In terms of the type of assets most likely to trade, Camble suggested “weaker full-service hotels will be most frequently traded… select-service and luxury hotel owners tend to be well funded and able to ride out any storm.”

“Key themes that have resonated over recent years will continue into 2024: prime urban gateway markets will continue to enjoy strong investor demand and the middle is going to be squeezed. Investors are being lured to three camps—luxury, limited service or lifestyle,” said Nelson.

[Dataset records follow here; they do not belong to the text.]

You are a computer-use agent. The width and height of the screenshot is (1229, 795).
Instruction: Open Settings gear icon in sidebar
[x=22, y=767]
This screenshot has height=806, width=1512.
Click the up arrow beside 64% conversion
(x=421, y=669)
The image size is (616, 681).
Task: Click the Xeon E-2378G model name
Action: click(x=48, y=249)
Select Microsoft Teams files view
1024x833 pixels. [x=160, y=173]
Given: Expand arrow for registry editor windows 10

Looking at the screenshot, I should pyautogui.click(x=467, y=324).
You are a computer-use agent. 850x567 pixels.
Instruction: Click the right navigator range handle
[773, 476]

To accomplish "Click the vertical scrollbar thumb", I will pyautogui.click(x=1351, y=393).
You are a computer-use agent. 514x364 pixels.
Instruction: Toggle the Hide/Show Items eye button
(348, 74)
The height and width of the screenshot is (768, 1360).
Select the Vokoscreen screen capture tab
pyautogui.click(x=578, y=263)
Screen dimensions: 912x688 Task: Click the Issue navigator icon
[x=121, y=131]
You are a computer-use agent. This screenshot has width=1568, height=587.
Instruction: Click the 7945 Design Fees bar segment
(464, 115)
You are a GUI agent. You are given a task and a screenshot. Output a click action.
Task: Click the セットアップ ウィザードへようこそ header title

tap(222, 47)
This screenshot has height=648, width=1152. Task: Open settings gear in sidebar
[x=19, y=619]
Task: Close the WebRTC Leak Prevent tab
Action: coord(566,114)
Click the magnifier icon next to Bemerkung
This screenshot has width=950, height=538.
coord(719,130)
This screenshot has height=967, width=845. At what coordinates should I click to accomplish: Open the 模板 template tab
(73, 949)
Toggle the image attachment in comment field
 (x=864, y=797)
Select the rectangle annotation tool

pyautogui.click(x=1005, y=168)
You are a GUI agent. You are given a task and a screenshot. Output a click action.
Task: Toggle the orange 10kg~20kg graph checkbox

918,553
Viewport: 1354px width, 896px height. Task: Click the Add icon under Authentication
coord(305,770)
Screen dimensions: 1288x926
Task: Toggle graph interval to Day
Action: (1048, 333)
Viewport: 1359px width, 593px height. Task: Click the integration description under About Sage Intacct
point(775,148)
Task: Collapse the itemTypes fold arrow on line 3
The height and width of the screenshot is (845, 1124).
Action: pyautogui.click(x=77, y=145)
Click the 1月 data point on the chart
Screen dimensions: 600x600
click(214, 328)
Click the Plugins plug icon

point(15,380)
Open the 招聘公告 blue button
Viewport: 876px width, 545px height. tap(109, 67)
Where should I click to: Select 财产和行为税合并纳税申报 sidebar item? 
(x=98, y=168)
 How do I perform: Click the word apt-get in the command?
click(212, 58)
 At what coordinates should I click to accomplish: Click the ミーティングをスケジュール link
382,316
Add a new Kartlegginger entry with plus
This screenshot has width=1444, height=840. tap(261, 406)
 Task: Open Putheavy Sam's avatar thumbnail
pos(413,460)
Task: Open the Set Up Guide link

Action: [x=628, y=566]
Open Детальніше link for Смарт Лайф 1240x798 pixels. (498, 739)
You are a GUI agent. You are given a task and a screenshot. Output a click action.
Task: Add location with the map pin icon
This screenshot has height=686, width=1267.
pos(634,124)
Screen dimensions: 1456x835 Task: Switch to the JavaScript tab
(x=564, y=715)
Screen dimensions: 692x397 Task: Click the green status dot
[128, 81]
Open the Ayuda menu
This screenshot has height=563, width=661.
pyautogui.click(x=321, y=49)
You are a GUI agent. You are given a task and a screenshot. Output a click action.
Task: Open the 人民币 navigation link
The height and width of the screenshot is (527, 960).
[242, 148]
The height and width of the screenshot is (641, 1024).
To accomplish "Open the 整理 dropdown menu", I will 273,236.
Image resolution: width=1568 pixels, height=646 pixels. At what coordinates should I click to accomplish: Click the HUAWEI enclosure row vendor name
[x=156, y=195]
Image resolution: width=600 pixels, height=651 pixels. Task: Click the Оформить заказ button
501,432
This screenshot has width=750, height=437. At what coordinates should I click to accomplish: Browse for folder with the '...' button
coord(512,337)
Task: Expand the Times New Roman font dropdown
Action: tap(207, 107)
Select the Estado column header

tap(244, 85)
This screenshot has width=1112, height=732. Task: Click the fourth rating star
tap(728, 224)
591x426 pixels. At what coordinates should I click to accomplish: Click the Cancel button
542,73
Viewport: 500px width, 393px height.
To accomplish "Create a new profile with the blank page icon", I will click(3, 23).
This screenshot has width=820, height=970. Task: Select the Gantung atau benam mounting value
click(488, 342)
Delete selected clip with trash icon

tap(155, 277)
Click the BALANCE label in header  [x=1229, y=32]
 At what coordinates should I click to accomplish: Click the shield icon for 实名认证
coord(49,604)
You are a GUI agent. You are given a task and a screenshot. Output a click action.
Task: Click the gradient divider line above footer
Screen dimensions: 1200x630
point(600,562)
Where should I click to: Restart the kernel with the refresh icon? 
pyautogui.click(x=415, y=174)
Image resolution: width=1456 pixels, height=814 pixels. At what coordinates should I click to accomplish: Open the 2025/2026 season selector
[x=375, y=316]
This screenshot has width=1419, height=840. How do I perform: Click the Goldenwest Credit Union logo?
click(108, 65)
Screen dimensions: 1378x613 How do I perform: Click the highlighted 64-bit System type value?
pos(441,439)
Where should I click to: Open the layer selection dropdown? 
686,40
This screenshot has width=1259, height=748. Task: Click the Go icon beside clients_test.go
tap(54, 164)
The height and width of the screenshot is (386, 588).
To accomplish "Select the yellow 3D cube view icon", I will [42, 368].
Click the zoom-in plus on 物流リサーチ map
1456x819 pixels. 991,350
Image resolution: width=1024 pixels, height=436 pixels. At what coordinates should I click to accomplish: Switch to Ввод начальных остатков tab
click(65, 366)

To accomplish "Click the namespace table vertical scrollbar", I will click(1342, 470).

He added with the sharp rise in interest rates and with pension funds facing redemption pressures or maturity in defined benefit schemes, there are likely to be more buying opportunities in the leased market. These could present “some interesting buying opportunities,” he said. “Debt pressures also are still going to persist with some investors facing refinancing risk, which will result in additional transactions over the next year as well.”

From Camble’s perspective, the buyer profile in 2023 “was less about private equity and REITs and much more about sovereign wealth and some active high net worths. Already this year, [we’ve seen] private equity returning in a big way, so 2024 could look very different to last year.”

Nelson is enthusiastic it will be different. “Just based on the investment deals that have been announced and going to be announced in the coming months, 2024 is going to be dramatically better than this time last year. Given the robust occupational trading environment, pricing for hotels subject to management agreements have been generally insulated by the rise in cap rates; however, assets subject to leases have been impacted,” he said.

Despite a more positive outlook, Camble acknowledged headwinds remain and impact deal flows, “especially where higher interest rates and cap rates are not being reflected in any price corrections by sellers and their funders.”

According to CBRE, better operating fundamentals could likely improve some hotel owners’ confidence, “making them reluctant to lower asking prices… at the same time, investors are expected to maintain a more patient yet active stance, guided by the expectation that easing inflation will eventually lead to lower financing costs.”

And optimism and confidence may continue to spread across the industry’s denizens as 2024 heads into the second half, as well.

“With the anticipated improvement in the interest rate and bond markets, there seems to be upside optimism, [although] this greatly depends on EBITDAR (earnings before interest, taxes, depreciation, amortization and restructuring or rent costs) performance in light of cost pressures still persisting and further growth coming through the P&L,” said JLL’s Nelson. “Overall, there will be optimism in terms of easing inflationary pressures and improvement in capital markets. We are seeing private equity investors become more risk-on, which is giving the market confidence.”

And just who might be whipping out a check book? Whitebridge’s Camble suggested as interest from private equity picks up, “U.S. investors are likely to grab a larger share of the market since 2021. European buyers will retain the highest market share, but the Middle East is likely to give Europe a run for the top spot again in 2024 as they seek to acquire more stakes in quality hotel companies on the back of diversifying their sovereign wealth portfolios and driving economic diversification at home.”


Story contributed by Stefani C. O’Connor.